The Green Lane landfill handles waste produced by Toronto. The city purchased the landfill in April 2007, and it became the city's primary waste disposal facility on January 1, 2011. The City of Toronto produced nearly 1,000,000 tonnes of waste in 2013, with each Torontonian generating around 15 pounds of waste per week. With a growing population and limited space at the landfill, the city' s current waste management system has been deemed unsustainable.

The Green Lane Landfill is expected to last until 2029; however, long term waste strategies are already being discussed by the City of Toronto. The Long Term Waste Strategy was approved by the City Council on July 15, 2016, and seeks to guide waste management in Toronto for the next 30–50 years. The strategy will focus on reducing waste and minimizing the amount sent to landfills by emphasizing community engagement and encouraging the prevention of waste.

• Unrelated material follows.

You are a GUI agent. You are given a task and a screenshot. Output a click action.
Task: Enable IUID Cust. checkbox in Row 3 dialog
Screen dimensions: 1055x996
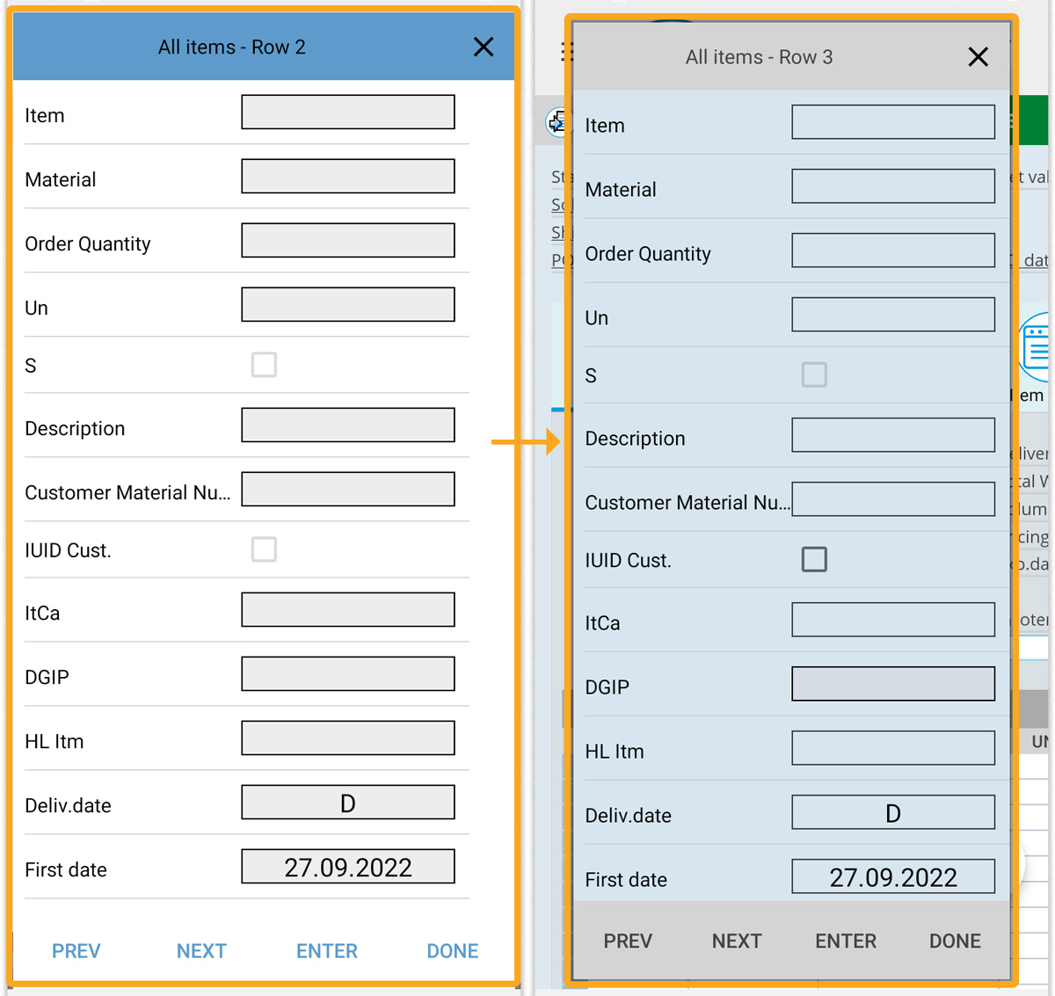(814, 559)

Toronto currently does not have a long-term plan to move away from landfills, but is instead focusing on efforts to reduce overall garbage through waste diversion.

==Initiatives and environmental groups==

Many environmental groups in Toronto have been working towards addressing the multitude of environmental issues in Toronto. The Toronto Environmental Alliance (TEA) has been campaigning locally since 1988 to address urban environmental issues. TEA engages with City Councillors and has influenced policy shift towards environmentally sustainable programs. In February 2017, TEA convinced the City Council to investigate why waste diversion rates are lower in areas of privatized garbage collection.

Greening Greater Toronto works to lower greenhouse gas emissions, reduce waste, improve waste management, and achieve cleaner air and water in the city of Toronto and the Greater Toronto Area. Greening Greater Toronto is working towards achieving a corporate green procurement program, and a region-wide plan accelerating commercial building energy efficiency in the Greater Toronto Area.

The Toronto and Region Conservation Authority's (TRCA) vision is for a cleaner, greener, and healthier Toronto. It provides protection and enhancement of natural resources, environmental information and advice to promote good land management practices, and community action on environmental projects, among other projects.